Pour pallier la fuite de nos jeunes militaires, il convient de répondre à leurs aspirations : une rémunération à la hauteur de leur engagement et de leurs sacrifices, l'accompagnement et la considération de leur famille. Le plan famille est donc un très bon moyen pour atteindre ce but.
Compte tenu du fait que 70% des mesures du plan famille ont été mises en oeuvre dès 2018, pouvez-vous nous présenter un premier bilan de la mise en place de cette politique publique, notamment sur l'attractivité des métiers de l'armée et sur la fidélisation de nos militaires ?
M. le président. La parole est à Mme la ministre des armées.

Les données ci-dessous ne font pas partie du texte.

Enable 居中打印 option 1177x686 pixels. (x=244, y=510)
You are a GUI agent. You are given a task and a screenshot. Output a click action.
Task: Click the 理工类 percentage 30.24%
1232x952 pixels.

Mme Florence Parly, ministre des armées. Vous avez raison, madame la députée, de souligner que le plan famille est l'un des éléments qui contribuent à l'attractivité et à la fidélisation de nos militaires ; mais ce n'est pas le seul, et il n'est pas forcément aisé de distinguer les effets propres du plan famille de ceux des autres mesures qui contribuent à la fidélisation. Celle-ci dépend d'abord de la mission proposée aux militaires ainsi que de la qualité des équipements, notamment individuels, sujet auquel nous nous sommes attaqués dans le cadre de la loi de programmation militaire. Cela dépend également de l'organisation du temps et de la rotation des missions de différentes natures, mais aussi de la situation relative du marché du travail dans le secteur privé et de ce que peut proposer le secteur public.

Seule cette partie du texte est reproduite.